As a child, I always hated how long my name was and promised myself that my kids would not have long names. Unfortunately, that did not happen. It happened that we didn’t really like the shorter names or there was something “wrong” with them–like the way they sound to Chinese people.
I just had to label a box of 12 markers, and five other things with Nathaniel’s Chinese name…and for being just three syllables, it’s not short. It has 31 pen strokes. If I had to guess, I’d say that 20 – 25 is average. I really wish I were the mom of one of his classmates. That girl’s name has jut six strokes for three syllables!
And, for the record, Cathrine’s name also has 31. It would have had one less, had Santiago not changed the character that he wanted to use. ‘Yu’ was going to be the character for rain, but he changed it to the one for language. Here’s hoping she becomes the tri-lingual child that she’s supposed to be–and masters baby sign language quickly, too.
About a month ago, Santiago realized that the baby would need a name…I, on the other hand, had been thinking about a name for months. But, based on what we went through the first time around, with Nathaniel, I wasn’t even planning to burden his mind with the task until about mid-April.

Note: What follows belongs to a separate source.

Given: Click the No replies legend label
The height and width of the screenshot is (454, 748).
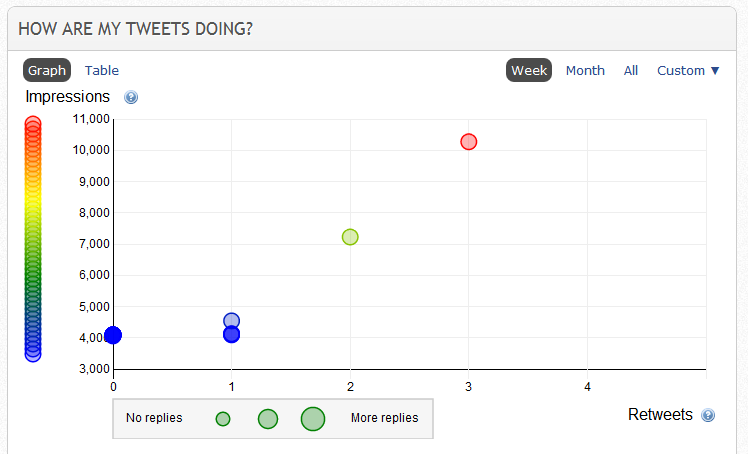Looking at the screenshot, I should coord(154,418).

With Nathaniel we decided, albeit after he was born and four days old, that we’d use his English name as the first name on his passport, combine the two Chinese given names as his middle name and, obviously, use his dad’s family name. Santiago was the one to come up with the two Chinese names, Chen Xing (which confuses Chinese people because the name is typically given to kids who were born in the early morning hours–not 9 pm), and I chose Nathaniel. Both names were chosen before the birth which is very rare here.
My roommate in the hospital had given birth three days before me and when I left after two days, her daughter still didn’t have a name. While her baby was sleeping or the grandma was taking care of it, the woman was looking over page upon page of names that they had printed off of the computer. Santiago said it was probably from some website offering “lucky” names. He had chosen the name for his older sister’s son but when the boy was a few years old, they got a copy of some software that will tell how lucky or unlucky a name is and that name didn’t make the cut. So they changed it to a computer generated name!
Actually Santiago has picked a Chinese name which, interestingly, will have the same pronunciation for either boy or girl. Only the third character is different in the way that it’s written and the meaning. I’m just not sure that I can pronounce it correctly yet! It’s one of the more difficult words for me to say and I try to avoid using words that have that pronunciation as much as possible!